--- Data to examine Enclosed Below ---
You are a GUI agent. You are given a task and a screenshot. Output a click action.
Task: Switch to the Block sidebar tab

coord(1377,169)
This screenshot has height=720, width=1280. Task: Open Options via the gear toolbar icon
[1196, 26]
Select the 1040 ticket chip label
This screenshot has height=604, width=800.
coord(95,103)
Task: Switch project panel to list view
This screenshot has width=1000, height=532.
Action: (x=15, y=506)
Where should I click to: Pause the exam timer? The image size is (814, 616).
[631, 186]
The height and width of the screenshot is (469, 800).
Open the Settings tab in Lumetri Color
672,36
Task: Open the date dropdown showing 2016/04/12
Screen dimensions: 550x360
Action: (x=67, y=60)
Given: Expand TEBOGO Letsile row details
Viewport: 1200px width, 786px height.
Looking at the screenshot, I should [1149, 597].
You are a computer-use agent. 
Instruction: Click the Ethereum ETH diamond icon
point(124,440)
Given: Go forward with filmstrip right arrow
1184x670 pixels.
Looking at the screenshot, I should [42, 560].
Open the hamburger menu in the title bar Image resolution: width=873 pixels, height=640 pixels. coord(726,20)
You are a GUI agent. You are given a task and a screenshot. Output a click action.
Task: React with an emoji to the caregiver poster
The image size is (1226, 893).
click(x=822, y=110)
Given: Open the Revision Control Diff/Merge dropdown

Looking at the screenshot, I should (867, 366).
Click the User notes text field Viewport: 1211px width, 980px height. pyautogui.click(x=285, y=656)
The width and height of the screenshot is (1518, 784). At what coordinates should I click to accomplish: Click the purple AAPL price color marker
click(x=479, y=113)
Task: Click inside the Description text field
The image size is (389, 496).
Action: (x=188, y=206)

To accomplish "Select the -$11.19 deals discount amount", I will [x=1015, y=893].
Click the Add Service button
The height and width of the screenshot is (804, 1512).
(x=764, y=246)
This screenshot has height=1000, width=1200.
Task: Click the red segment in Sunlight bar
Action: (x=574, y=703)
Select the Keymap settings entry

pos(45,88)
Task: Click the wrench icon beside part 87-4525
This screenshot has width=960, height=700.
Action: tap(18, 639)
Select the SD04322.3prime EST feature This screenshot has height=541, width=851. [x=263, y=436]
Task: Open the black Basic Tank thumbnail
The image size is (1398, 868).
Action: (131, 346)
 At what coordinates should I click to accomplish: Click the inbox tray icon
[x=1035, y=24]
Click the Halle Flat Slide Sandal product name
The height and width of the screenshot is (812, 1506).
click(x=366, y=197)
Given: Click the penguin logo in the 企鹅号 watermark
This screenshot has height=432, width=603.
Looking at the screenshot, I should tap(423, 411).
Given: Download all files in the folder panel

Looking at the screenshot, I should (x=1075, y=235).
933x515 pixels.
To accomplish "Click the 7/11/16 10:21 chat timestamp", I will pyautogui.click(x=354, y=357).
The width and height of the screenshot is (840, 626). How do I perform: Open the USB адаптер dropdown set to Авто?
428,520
--- End of Enclosed Data to examine ---
**Exercise goal:** Your response should be an exact copy of all the records.

**Solution below:**
You are a GUI agent. You are given a task and a screenshot. Output a click action.
Task: Switch to the Block sidebar tab

coord(1377,169)
This screenshot has height=720, width=1280. Task: Open Options via the gear toolbar icon
[1196, 26]
Select the 1040 ticket chip label
This screenshot has height=604, width=800.
coord(95,103)
Task: Switch project panel to list view
This screenshot has width=1000, height=532.
Action: (x=15, y=506)
Where should I click to: Pause the exam timer? The image size is (814, 616).
[631, 186]
The height and width of the screenshot is (469, 800).
Open the Settings tab in Lumetri Color
672,36
Task: Open the date dropdown showing 2016/04/12
Screen dimensions: 550x360
Action: (x=67, y=60)
Given: Expand TEBOGO Letsile row details
Viewport: 1200px width, 786px height.
Looking at the screenshot, I should [1149, 597].
You are a computer-use agent. 
Instruction: Click the Ethereum ETH diamond icon
point(124,440)
Given: Go forward with filmstrip right arrow
1184x670 pixels.
Looking at the screenshot, I should [42, 560].
Open the hamburger menu in the title bar Image resolution: width=873 pixels, height=640 pixels. coord(726,20)
You are a GUI agent. You are given a task and a screenshot. Output a click action.
Task: React with an emoji to the caregiver poster
The image size is (1226, 893).
click(x=822, y=110)
Given: Open the Revision Control Diff/Merge dropdown

Looking at the screenshot, I should (867, 366).
Click the User notes text field Viewport: 1211px width, 980px height. pyautogui.click(x=285, y=656)
The width and height of the screenshot is (1518, 784). At what coordinates should I click to accomplish: Click the purple AAPL price color marker
click(x=479, y=113)
Task: Click inside the Description text field
The image size is (389, 496).
Action: (x=188, y=206)

To accomplish "Select the -$11.19 deals discount amount", I will [x=1015, y=893].
Click the Add Service button
The height and width of the screenshot is (804, 1512).
(x=764, y=246)
This screenshot has height=1000, width=1200.
Task: Click the red segment in Sunlight bar
Action: (x=574, y=703)
Select the Keymap settings entry

pos(45,88)
Task: Click the wrench icon beside part 87-4525
This screenshot has width=960, height=700.
Action: tap(18, 639)
Select the SD04322.3prime EST feature This screenshot has height=541, width=851. [x=263, y=436]
Task: Open the black Basic Tank thumbnail
The image size is (1398, 868).
Action: (131, 346)
 At what coordinates should I click to accomplish: Click the inbox tray icon
[x=1035, y=24]
Click the Halle Flat Slide Sandal product name
The height and width of the screenshot is (812, 1506).
click(x=366, y=197)
Given: Click the penguin logo in the 企鹅号 watermark
This screenshot has height=432, width=603.
Looking at the screenshot, I should tap(423, 411).
Given: Download all files in the folder panel

Looking at the screenshot, I should (x=1075, y=235).
933x515 pixels.
To accomplish "Click the 7/11/16 10:21 chat timestamp", I will pyautogui.click(x=354, y=357).
The width and height of the screenshot is (840, 626). How do I perform: Open the USB адаптер dropdown set to Авто?
428,520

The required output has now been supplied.